Source: Snipped straps and super glue, combined with a little (accidentally) dramatic and gloomy lighting

It's been a while (six months almost to the day) since I did my last big Home Improvement post, and I think it's about high time we changed that. Not only because a lack of Home Improvement posts signals stagnancy on the front of truck-progress, but also because there is much to be improved upon truck-wise, and I should be more proactive and motivated to work on it. This, as is likely evident from the title, is just a "Mini" Home Improvement project, but there are two fairly large ones that I've yet to write about, so expect those soon eventually.

Meeting Michael…'s

In a shocking turn of events, a home improvement project didn't land me at Home Depot. Instead, I found myself ambling around the aisles of Michael's, a fairly ubiquitous craft chain store. I'd place Michael's pretty far down on the list of places I'd expect to find myself at, right there with "an apartment showcase", "grad school", and "a Homeowner's Association meeting". And yet there I was, shopping for leather wristbands and Super Glue like a pre-K camp counselor.

This strange shift in shopping proclivities came about as I attempted to solve a problem that has been plaguing me since before I moved in. I detailed it at the end of this post, but as a refresher, my problem was thus: I have a house on wheels that I drive sometimes, how do I properly secure dresser drawers so I'm not launching them (and pretty much everything I own) across the truck every time I take a turn too hard? My initial solution, Velcro, had failed spectacularly (and very audibly from the driver's compartment). As a stopgap solution so that I could, you know, drive, I wrapped the corners of the drawers in painter's tape, the only reasonable adhesive I had available. Naturally, this had a few problems of its own, like how it's annoying to un-peel and re-peel tape every time I want to grab a pair of socks, or how the heat during the day means that the tape loses adhesion pretty quickly and I have to reapply it, etc, etc. I got a few suggestions from strangers on the Internet readers on using childproof drawer locks and a few other ideas, but they didn't seem quite robust enough for my use case.
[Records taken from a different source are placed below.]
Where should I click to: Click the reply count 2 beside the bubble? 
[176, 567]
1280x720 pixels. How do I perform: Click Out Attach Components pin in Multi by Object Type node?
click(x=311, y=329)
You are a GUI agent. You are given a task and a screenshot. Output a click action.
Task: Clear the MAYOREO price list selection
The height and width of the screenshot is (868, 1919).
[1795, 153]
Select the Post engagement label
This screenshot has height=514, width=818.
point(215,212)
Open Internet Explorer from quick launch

Leather and Bondageing Glue

Eventually (read: two weeks ago), I had a bout of divine inspiration during which I realized that some combination of buttons and snaps would suit this situation well. The aforementioned trip to Michael's happened, and then I applied the following process to save my dresser drawers from my dubious driving abilities:

  1. Remove the ineffective Velcro squares from the drawers by wedging your fingernail under them and peeling them off. Make sure to break or otherwise bend at least three fingernails in the process.
  2. Cut the male end off of the leather straps into little squares.
  3. Cut the female end of the strap to 3 (ish) inches.
  4. Measure the vertical midpoint of the drawers and mark them with a pen.
  5. Measure out where the longer straps should be glued down and mark those with a pen too.
  6. Glue those little square suckers down to the rolling-drawer-handle-part with some super glue.
  7. DO NOT GLUE YOUR FINGERS TOGETHER.
  8. DON'T GLUE YOUR FINGERS TO THE LEATHER EITHER.
  9. You glued your fingers together, didn't you?
  10. Use the acetone you bought for a different home improvement project to unstick your thoroughly bonded fingers.
  11. Apply glue to the last inch and a half of the longer straps, leaving room so that the snappy end can move around a little bit.
  12. Definitely don't immediately test it out, wait like 8 hours (at least) for the glue to fully cure.

Boom. Successful strappage.

How well does it work?

It works really well…when I remember to snap them shut. On more than one (read: three) occasions, I totally forgot to snap them into place before driving off, which, as it turns out, makes them Totally Ineffective™. But when I do remember to use them, they work swimmingly. Super glue fares especially well when the force is parallel to the surface, I just have to be careful to not tear the leather straps off like a Band-Aid® when I unsnap them. Overall, it took about hour to do all the measuring/cutting/gluing, which isn't bad in the slightest, especially when it means driving around is less like throwing my belongings in a tumble dryer.